こちらもapache arrowを用いたrust製のデータフレームライブラリのpythonバインディングで、かなり高速との噂です。lazyな実行とeagerな実行の両方ができます。

lazyの方が速いので今回はlazyで評価しています。今回評価を行うためのソースは以下。

import time
import polars as pl

def main():
    start_time = time.perf_counter()
    df = pl.scan_parquet("test.parquet")
    series = df.groupby(["date", "account_id", "unit_id"]).agg(pl.col("value").sum()).collect()
    
    print('time:', time.perf_counter() - start_time, series)
    print(series)

if __name__ == '__main__':
    main()
Rust dafafusion について

https://github.com/apache/arrow-datafusion

apache arrowを用いたrustのデータフレームライブラリです。こちらもApache製の様なのでapache arrowのrust向け公式ライブラリっぽいです。

今回評価を行うためのソースは以下。

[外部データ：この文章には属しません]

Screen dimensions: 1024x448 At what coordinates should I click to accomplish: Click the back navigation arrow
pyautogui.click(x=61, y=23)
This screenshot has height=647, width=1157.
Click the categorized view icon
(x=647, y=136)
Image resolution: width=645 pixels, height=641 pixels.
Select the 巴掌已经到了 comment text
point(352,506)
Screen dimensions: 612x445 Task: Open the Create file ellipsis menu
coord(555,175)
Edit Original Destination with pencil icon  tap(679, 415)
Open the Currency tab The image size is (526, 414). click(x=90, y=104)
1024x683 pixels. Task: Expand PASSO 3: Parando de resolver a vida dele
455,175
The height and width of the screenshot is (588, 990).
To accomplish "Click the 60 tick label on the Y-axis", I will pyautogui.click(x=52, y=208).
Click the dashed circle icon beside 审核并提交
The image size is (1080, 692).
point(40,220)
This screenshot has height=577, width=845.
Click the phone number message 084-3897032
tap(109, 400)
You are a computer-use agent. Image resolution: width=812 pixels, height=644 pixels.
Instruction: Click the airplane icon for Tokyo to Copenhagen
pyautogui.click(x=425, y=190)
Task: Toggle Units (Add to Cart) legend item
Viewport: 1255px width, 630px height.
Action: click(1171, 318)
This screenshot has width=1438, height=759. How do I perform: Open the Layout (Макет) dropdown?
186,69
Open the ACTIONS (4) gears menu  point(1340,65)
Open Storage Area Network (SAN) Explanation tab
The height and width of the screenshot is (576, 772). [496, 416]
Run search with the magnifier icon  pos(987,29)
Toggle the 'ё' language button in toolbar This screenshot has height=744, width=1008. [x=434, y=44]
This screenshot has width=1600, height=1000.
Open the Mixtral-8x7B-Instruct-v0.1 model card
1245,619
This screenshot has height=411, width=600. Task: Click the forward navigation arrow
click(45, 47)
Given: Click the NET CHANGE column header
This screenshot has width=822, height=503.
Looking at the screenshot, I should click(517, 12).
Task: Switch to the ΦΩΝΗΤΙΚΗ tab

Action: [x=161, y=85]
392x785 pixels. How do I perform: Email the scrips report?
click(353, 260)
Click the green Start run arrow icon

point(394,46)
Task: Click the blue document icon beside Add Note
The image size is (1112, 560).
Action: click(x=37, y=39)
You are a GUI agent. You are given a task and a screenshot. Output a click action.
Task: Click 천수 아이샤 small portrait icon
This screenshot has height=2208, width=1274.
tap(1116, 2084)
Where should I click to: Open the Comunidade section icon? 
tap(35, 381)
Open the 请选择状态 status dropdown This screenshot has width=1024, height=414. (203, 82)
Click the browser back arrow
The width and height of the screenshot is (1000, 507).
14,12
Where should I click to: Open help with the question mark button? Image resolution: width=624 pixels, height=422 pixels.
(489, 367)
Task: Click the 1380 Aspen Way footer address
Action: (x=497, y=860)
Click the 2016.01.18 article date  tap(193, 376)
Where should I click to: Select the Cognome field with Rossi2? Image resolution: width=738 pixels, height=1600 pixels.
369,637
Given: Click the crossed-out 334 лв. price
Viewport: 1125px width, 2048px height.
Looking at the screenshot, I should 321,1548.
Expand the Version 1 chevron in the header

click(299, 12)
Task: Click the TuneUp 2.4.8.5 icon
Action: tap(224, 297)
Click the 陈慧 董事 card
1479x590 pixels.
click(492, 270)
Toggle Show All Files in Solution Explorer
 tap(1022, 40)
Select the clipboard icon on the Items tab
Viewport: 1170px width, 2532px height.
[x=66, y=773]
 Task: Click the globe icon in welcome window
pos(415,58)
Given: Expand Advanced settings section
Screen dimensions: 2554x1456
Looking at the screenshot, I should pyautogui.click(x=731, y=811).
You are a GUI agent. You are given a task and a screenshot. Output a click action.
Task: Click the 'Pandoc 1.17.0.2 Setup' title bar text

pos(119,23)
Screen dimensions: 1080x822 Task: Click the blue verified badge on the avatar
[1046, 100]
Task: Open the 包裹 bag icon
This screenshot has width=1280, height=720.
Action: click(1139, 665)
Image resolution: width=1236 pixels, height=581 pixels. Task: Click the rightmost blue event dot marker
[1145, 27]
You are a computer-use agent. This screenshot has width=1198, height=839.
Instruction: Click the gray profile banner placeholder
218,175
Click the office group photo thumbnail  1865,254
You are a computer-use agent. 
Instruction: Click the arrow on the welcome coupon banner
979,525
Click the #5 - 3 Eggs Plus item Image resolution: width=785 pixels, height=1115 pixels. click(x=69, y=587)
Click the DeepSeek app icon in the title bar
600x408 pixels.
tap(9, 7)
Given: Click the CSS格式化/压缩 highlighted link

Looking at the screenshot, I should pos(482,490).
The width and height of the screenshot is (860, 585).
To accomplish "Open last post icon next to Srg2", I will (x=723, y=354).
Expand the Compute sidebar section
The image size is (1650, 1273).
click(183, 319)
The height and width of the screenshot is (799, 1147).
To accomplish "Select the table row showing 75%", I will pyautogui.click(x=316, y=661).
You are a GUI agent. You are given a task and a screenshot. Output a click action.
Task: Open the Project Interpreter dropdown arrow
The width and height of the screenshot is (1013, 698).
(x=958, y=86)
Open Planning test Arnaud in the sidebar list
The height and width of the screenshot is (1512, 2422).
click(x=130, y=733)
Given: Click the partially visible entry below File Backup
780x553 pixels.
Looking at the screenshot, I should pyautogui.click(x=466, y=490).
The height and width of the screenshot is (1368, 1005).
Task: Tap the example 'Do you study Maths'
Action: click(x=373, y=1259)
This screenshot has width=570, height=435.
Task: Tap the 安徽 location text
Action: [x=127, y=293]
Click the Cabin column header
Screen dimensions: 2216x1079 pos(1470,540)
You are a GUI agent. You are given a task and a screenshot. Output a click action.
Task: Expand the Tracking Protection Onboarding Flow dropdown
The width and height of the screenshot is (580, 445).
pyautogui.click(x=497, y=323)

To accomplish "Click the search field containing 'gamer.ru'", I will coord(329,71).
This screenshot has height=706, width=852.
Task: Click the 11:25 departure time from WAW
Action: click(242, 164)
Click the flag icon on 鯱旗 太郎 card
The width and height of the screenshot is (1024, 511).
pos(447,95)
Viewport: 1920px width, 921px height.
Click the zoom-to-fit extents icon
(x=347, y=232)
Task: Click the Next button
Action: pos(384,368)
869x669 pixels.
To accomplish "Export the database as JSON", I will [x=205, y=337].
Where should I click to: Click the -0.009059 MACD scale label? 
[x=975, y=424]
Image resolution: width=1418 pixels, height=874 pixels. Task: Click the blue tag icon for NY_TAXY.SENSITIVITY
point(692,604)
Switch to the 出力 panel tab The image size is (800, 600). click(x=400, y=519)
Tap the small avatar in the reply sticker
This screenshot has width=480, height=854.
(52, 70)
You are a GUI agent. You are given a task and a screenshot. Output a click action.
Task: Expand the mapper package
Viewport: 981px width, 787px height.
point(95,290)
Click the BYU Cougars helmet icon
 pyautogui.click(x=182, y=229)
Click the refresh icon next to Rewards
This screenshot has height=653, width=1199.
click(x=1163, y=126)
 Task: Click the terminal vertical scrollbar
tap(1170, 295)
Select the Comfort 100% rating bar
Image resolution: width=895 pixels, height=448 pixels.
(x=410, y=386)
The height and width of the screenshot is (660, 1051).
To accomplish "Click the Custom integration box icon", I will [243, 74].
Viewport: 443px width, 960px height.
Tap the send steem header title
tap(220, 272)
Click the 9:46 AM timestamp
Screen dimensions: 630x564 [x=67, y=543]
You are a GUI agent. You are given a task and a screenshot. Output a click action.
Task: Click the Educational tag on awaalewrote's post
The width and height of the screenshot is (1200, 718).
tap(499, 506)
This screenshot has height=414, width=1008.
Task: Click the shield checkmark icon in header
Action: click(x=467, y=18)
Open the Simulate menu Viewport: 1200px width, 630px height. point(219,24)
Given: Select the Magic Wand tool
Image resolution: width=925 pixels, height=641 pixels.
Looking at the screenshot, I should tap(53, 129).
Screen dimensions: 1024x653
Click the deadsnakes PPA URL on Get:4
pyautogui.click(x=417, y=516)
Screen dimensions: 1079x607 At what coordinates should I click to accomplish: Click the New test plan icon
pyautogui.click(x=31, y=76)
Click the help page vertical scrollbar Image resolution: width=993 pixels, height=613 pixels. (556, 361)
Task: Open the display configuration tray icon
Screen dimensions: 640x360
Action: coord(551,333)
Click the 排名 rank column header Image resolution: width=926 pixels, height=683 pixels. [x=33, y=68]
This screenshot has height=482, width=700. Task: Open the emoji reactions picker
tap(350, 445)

SQLで書いてますが、SQLじゃなくても速度は変わらずでした。

use std::time;
use std::sync::Arc;
use datafusion::prelude::*;
use datafusion::arrow::record_batch::RecordBatch;

#[tokio::main]
async fn main() -> datafusion::error::Result<()> {
    let now = time::Instant::now();

    let ctx = SessionContext::new();

    let path = "test.parquet";
    
    // 集計用クエリの定義: SQL形式で記述可能
    let opts = ParquetReadOptions::default();
    ctx.register_parquet("facts", &path, opts).await?;
    let df = ctx.sql("SELECT date, account_id, unit_id, sum(value) FROM facts GROUP BY date, account_id, unit_id").await?;
    
    // collect() の実行で実際にクエリがexecuteされる
    let results: Vec<RecordBatch> = df.clone().collect().await?;
    
    let time = now.elapsed();
    println!("time: {:?}, result size: {}", time, df.count().await?);
    Ok(())
}
Rust polars について

https://github.com/pola-rs/polars

上記Python polarsで使用したpolarsのrustバインディングです。高速、省メモリに書けるのがrustのメリットということで、今回の最有力候補です。ソースは以下のとおり。

use polars::prelude::*;
use std::time;

#[tokio::main]
async fn main() {
    let now = time::Instant::now();
    let df = LazyFrame::scan_parquet("test.parquet", Default::default()).unwrap();
    let df = df.groupby(["date", "account_id", "unit_id"])
        .agg([col("value").sum()])
        .collect()
        .unwrap();
    let time = now.elapsed();
    println!("time: {:?}, result size: {}", time, df);
}

結果

以下計測結果です。

⁠実装 ⁠実行時間
Python pandas 0.54s
Python polars 0.76s
Rust datafusion 1.53s
Rust polars 0.25s

やはり期待通りRustでのpolarsが一番速いですが、Python版でもそれほど遅くなっていませんでした。またpandasの速さが予想以上でRust polarsとの差が2倍ほどに収まっています。この測定では処理が途中でライブラリ外に出る事が無いために、pythonオブジェクトに変換するためのオーバーヘッドがほとんど無いせいでしょう。Pythonで書く容易性を考慮すると、この程度の差であれば大抵の場合はpandasで十分ということになりそうです。

またRust datafusionが期待に反して遅いですが、ここはユーザ数が膨大で歴史もあるpandasの最適化具合には敵わなかったといったところでしょうか。「今回のユースケースでは」といったところもあるかと思いますので、皆さんが実際に使用する際には事前に想定されるユースケースでの計測を行う事をお勧めします。

まとめ

pandas素晴らしいですね。気軽に書けてこれだけ速度が出れば、デファクトスタンダードになる訳だなと思いました。

また、これは反省なのですが、実はこのブログを書くにあたりメモリの使用量を取ってなかった事に気がつきました。途中で処理速度にフォーカスした為、取らなくても良いかとその時は思っていました。が、改めて見直してみると、それがどの程度だったのかがとても気になります。メモリが気になりがちな大量データの処理なのでそこを曖昧にしておかずに、きちんとメモリ使用量も計測・記録しておいた方が今後の為に良いデータとなったでしょう。次回に向けての反省点です。